1. インフレによる「保険料」の爆発的な高騰

近年、気候変動による自然災害の増加や建築資材の高騰を受け、全米で住宅保険料が引き上げられています。特にフロリダ州やカリフォルニア州、テキサス州の一部などでは、保険料が前年比で数十%〜数倍に跳ね上がるケースも珍しくありません。

2. 物件価値の上昇に伴う「固定資産税」の増額

ここ数年でアメリカの住宅価格は大きく上昇しました。これに伴い、自治体による物件の評価額(Assessment)が見直され、固定資産税の請求額がアップしている地域が目立ちます。

■ 銀行から届く「恐怖の通知」

年1回、銀行はエスクロー口座の監査(Escrow Analysis)を行います。 そこで「あれ、税金と保険代が上がったせいで、口座のミニマム残高が足りないぞ」となると、オーナーに通知が届きます。

選択肢は基本的に以下の2つ。

  • 一括で不足分(数千ドル)を今すぐ支払う

  • 翌年のローンの月々の支払いに、不足分と「来年増える見込みの額」を上乗せして払う

これにより、毎月の返済額が突然20%〜30%も増えてしまい、オーナーのキャッシュフローを直撃しているのです。

■ 投資家が今すぐできる対策

「想定外のキャッシュフロー悪化」を防ぐために、以下の対策を推奨します。

  1. 保険の見直し(ショッピング): 毎年、保険の更新時期が来たら自動更新せず、別の保険会社から相見積もりを取ってください。補償内容を維持したまま、保険料を下げられる可能性があります。

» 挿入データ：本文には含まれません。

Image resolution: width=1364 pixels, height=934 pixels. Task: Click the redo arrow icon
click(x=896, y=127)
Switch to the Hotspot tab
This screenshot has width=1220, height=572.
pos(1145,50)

  2. 毎年1回、エスクロー明細を必ずチェックする: 管理会社や銀行から届く「Escrow Statement」を放置せず、税金と保険がいくら上がったのかを把握しておきましょう。

  3. 余裕を持った資金計画(バッファー): アメリカ不動産投資では、ネットの利回り(NOI)だけでなく、こうした諸経費の高騰を織り込んだ予備資金(手元キャッシュ)を持っておくことが極めて重要です

■ まとめ

「固定金利だから毎月の持ち出しは一定」という日本の常識は、アメリカでは通用しません。市場が成長しているからこそ、税金やインフラ費用も動きます。